SETTING VGA MODE

In order to draw shapes and pictures on the screen you need a graphics mode. Any computer that has a VGA or SVGA card can use the most basic graphics mode which is 320 pixels wide, 200 tall, and each pixel on the screen can have one of 256 colours that are in the palette. Every video mode has a number to represent it when you ask the BIOS to change video modes and the number that represents 320x200x256 mode is 0x13 (or just plain 19 in decimal, but most use 13 hex, they're the same thing).

In order to tell the BIOS that you want to set a video mode you must call the BIOS's video-interrupt. If you don't know what an interrupt is, you can think of it as just a function you can call that will always be in any PC with a standard BIOS (I've never seen a PC that didn't), but the function is not in your program's memory but in the BIOS's. Every PC has machine language instructions to call interrupts from your software so when you call an interrupt of any specified number (interrupts have numbers, not names) your programs execution will jump far away and execute the code in the interrupt and then return to the place where you called it.

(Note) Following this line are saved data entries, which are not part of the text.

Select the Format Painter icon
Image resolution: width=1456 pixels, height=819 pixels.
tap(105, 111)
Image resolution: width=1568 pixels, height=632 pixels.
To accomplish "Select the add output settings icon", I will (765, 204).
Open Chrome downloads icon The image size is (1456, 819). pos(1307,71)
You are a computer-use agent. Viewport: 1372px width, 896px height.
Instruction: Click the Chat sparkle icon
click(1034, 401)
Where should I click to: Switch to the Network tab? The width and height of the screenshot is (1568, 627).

The number used for the video-interrupt is 0x10 (16 in decimal) and so the code below will set two of the CPU registers and then call interrupt 0x10 to set any video mode ...

void setVideoMode(char mode) {
  asm mov ah,0      //'ah' register must be 0 (set-video-mode)
  asm mov al,[mode] //'al' register must contain desired mode
  asm int 10h       //Instruction that calls interrupt 0x10
}

To use this function in a simple program you might do this ...

void main(void) {

  ...       //Do any startup code here

  setVideoMode(0x13); //Switch screen to graphics mode

  ...         //Put your main-loop here

  setVideoMode(0x03); //Once its done, set mode 3 to get back
                      //DOS text-mode (you must do this, its not automatic)
}
For further explanation of how to actually work with this mode see Accessing the VGA.

A Note on Hexadecimal ... (incase you're curious)

Usually you will see mode 19 referred to as mode 0x13 (in C) because 13 is the hexadecimal equivilant of 19. "Hexawhat?" you may ask, and if you haven't been into computers for long you probably won't know what it is.
Hexadecimal is works just like decimal except it has a different range of numbers for each digit. Instead of having 10 different symbols for each digit (0-9) there are 16 (0-F). If you were counting from 0 to 9 in hexadecimal, it would be exactly like you'd expect from decimal. However, if you counted to 20 the line of hexadecimal numbers would continue taking only one digit until it went past the letter F.
For example -

DEC: 0, 1, 2, 3, 4, 5, 6, 7, 8, 9,10,11,12,13,14,15,16,17,18,19,20 ...
HEX: 0, 1, 2, 3, 4, 5, 6, 7, 8, 9, A, B, C, D, E, F,10,11,12,13,14 ...

So as you can see, 13-hex is the same as 19 decimal. What's the relevancey of this hexadecimal crap? Hexadecimal fits into the binary sceme that computers use much better than decimal and its much easier to recognize key values in hex than decimal ... for instance:

16 = 0xF
128 = 0x80
255 = 0xFF
65357 = 0xFFFF
Ok ok, so I can't think of a good example now but the need for Hex sometimes arises and pretty much all DOS interrupt stuff is represented in Hex so its a good idea to get used to it.